There is also the option to use a toml file:
[eyesonly]
[[eyesonly.secrets]]
secret = 'secret1'
[[eyesonly.secrets.files]]
file_path = '../../path/to/secret11.py'
functions = [
'func1a',
'func1b'
]
[[eyesonly.secrets.files]]
file_path = '../../path/to/secret12.py'
functions = [
'func2a',
'func2b'
]
[[eyesonly.secrets]]
secret = 'secret2'
[[eyesonly.secrets.files]]
file_path = '/root/path/to/secret2.py'
functions =[
'func3',
'func4'
]
I prefer using JSON, but you are free to use this file format if you wish.
Loading the configuration
from eyesonly.secret import Secret
from eyesonly.acl.acl import ACL
from eyesonly.acl.providers.json_acl_provider import JSONACLProvider
from eyesonly.acl.providers.env_acl_provider import EnvACLProvider
from eyesonly.acl.providers.toml_acl_provider import TomlACLProvider
# JSON configuration file
json_acl = ACL(JSONACLProvider(file_path='path/of/your/json/config/file'))
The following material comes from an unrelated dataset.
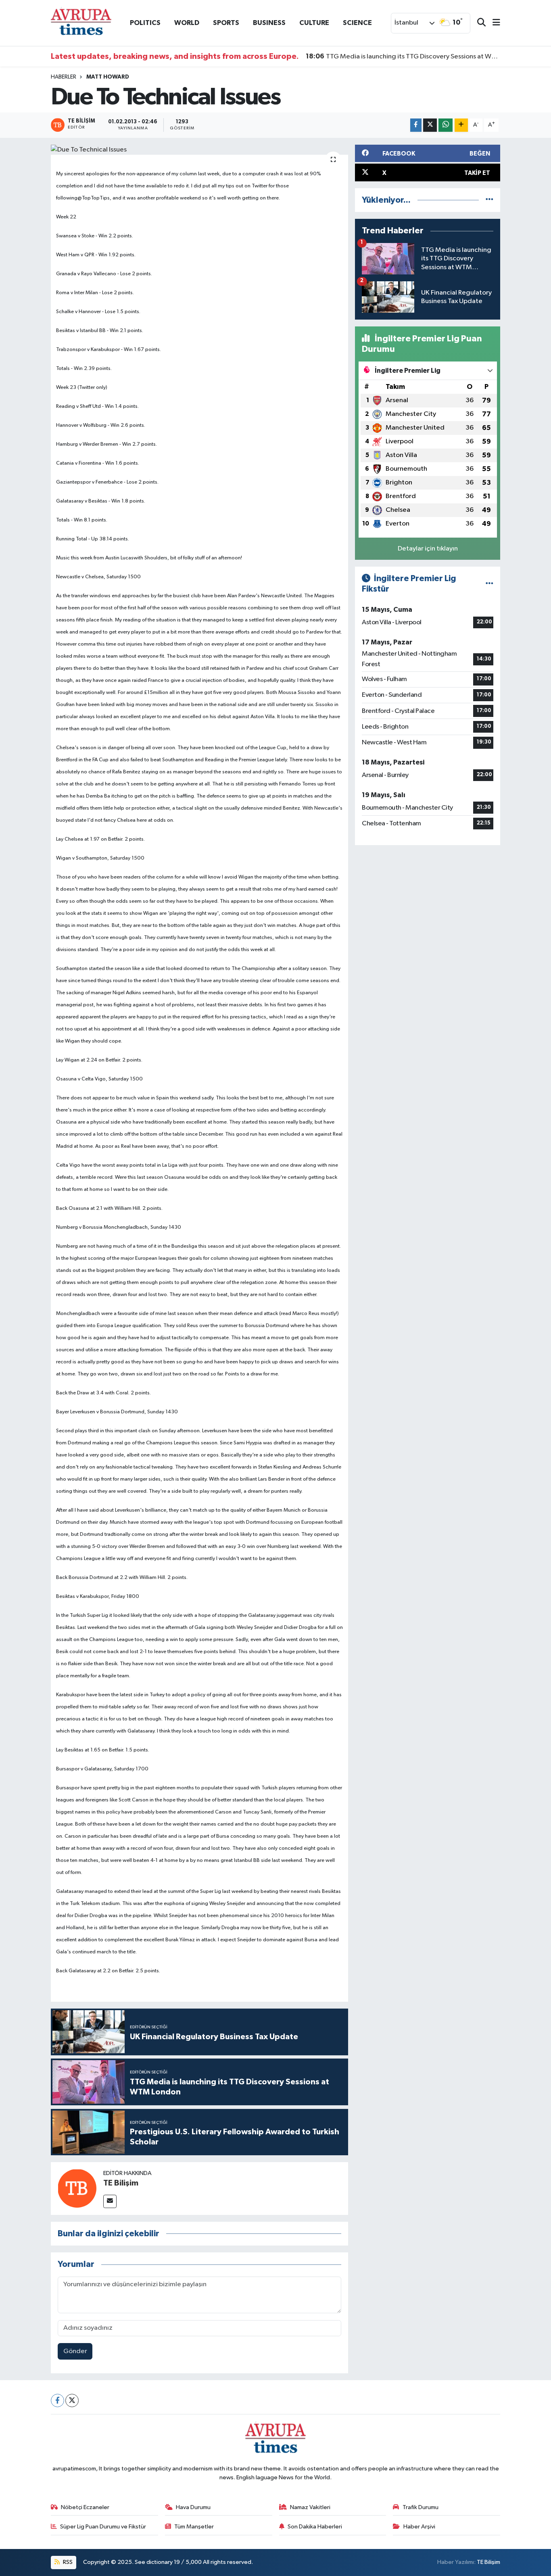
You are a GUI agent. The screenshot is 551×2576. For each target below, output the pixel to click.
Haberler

# JSON in environment variable
env_acl = ACL(EnvACLProvider(env_variable='variable'))
# toml configuration file
toml_acl = ACL(TomlACLProvider(file_path='path/of/your/toml/config/file'))
We have to load the access configuration, and then we can use it to read the secrets from the environment or whatever source we would like:
Secret loading
# secret_depository.py
import os
from eyesonly.secret import Secret
GEO_API_SECRET = Secret(name='geo_api_key', value=os.environ['GEO_SERVICE_API_KEY'], acl=json_acl)
DB_PASSWORD = Secret(name='postgresql_password', value=os.environ['DB_PASSWORD'], acl=json_acl, denied_policy='censure')
I recommend to centralize all secret management in a module or class. This is a good way of avoiding scatterring of secret management.
Another thing I have to mention, is the ability to set a policy of what
to do in case of an unlawfull access. By default, an exception is raised,
but if you are content when printing a string of asterisks, you can set
the denied_policy='censure'
and your code will continue working,
but '*****'
will be shown.
Use of secrets
Convert the Secret objects to strings when you need to use the secret. As long as you are in an allowed function, you will be able to do it.
# secrets_use.py
import os
from .secret_depository import GEO_API_SECRET, DB_PASSWORD
from eyesonly.secret import Secret
def allowed_use1():
# Both secrets can be seen in this function
assert os.environ['GEO_SERVICE_API_KEY'] == str(GEO_API_SECRET)
assert os.environ['DB_PASSWORD'] == str(DB_PASSWORD)
def allowed_use2():
# geo_api_key can be seen in this function
return str(GEO_API_SECRET)
def another_use3():
# geo_api_key can be seen in this function
assert os.environ['GEO_SERVICE_API_KEY'] == allowed_use2()
def geo_api_key_not_allowed():
# geo_api_key can NOT be seen in this function and will raise an exception
return str(GEO_API_SECRET)
def postgresql_password_not_allowed():
# postgresql_password can NOT be seen in this function but will return
# a string with only asterisks because of the "denied_policy" parameter
# in the Secret initializer.
assert '*****' == str(DB_PASSWORD)
Future work
EyesOnly is not a fully completed project (as most software projects are).
- An encrypting/decrypting phase could be added.
- A way of removing inheritance of secret access permission.
- Your needed feature Reddit thread.
- etc.
Conclusion
I have shown a tool to help you deal with secrets: EyesOnly. It can help you reduce secret leaks in your code by controlling what functions can access which secret.